| Lesetext |

Orange Wine – die verrückte vierte Weinart
Weißwein, Rotwein, Rosé… Diese drei Weinarten können wir noch überblicken. Aber jetzt gibt es auf einmal eine vierte Weinart – den Orange Wine! Weißwein ist weiß, Rotwein ist rot, Rosé ist rosa – Orange Wine ist orange. Ok, soweit so gut. Aber wo kommt die orangene Farbe her, wie macht man so einen Wein und das allerwichtigste – wie schmeckt das? Darüber berichte ich in folgendem Blogartikel.
Die „Sisters in wine“ sind Hanneke und Elske Schönhals. Sie lieben Wein und arbeiten damit –
genau so individuell, wie sie selbst sind. Hanneke ist die Frau der Tat und kreiert lebendige Weine in ihrem Bioweingut in Rheinhessen. Elske ist die Entdeckerin und und nimmt Menschen auf ihrem Blog mit auf die Reise zu ihrem persönlichen Weingeschmack. Jeden Monat veröffentlichen sie unabhängig voneinander einen Blogartikel zu einem gemeinsamen Thema.

| Materialteil |
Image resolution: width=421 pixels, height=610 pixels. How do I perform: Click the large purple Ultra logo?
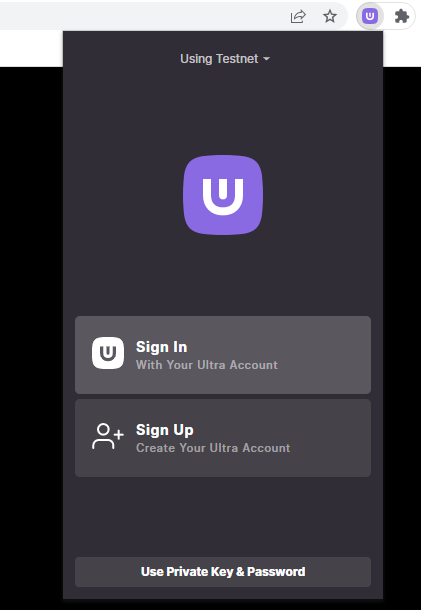223,195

| Arbeitsauftrag |
Führe den Lesetext über Orange Wine weiter oben im Anschluss an seinen letzten Satz fort.

| Lösung |
Orange Wine – Liebe auf den zweiten Schluck
Als rheinhessische Winzerin musste ich doch tatsächlich erst mal zwei Nächte durch die Berliner Weinbars ziehen den Orange Wine zu entdecken. In Berlin – wo’s keine Reben gibt!! Da bekam ich einen Wein ins Glas geschenkt, der tatsächlich orangefarben war. „Aaaaah ein oxidierter Wein – Hilfe, das kann nicht schmecken“ – war mein erster Panik-Gedanke. Und die ersten Male war ich auch total überrumpelt von diesem ungewöhnlichen Geschmack, dem ich einfach keine Schublade geben konnte. Geschmacklich irgendwas zwischen kräftigem Rotwein, naturtrübem Äppler und reifem Weißwein. Aber diese Weine haben mich gepackt, nicht mehr losgelassen und in der zweiten Nacht habe ich sie dann bereits lieben gelernt.
Grundlagenwissen: die vier Weinarten leicht erklärt
Um Orange Wine zu verstehen ist es sinnvoll, erst einmal zu erfahren, wie die anderen Weinarten hergestellt werden. Daher erkläre ich im Folgenden die vier Weinarten. Diese Übersicht ist natürlich extrem vereinfacht, aber hilfreich für das grobe Verständnis:
- Weißwein: Die Beere wird direkt ausgepresst und nur der Saft wird vergoren.
- Rotwein: Die Beere wird nicht ausgepresst, sondern gemeinsam mit dem Saft vergoren – durch die Gärung werden rote Farbe und Gerbstoffe aus der Beerenhaut extrahiert. Das nennt man auch Maischegärung. So wird der Wein rot und kräftig.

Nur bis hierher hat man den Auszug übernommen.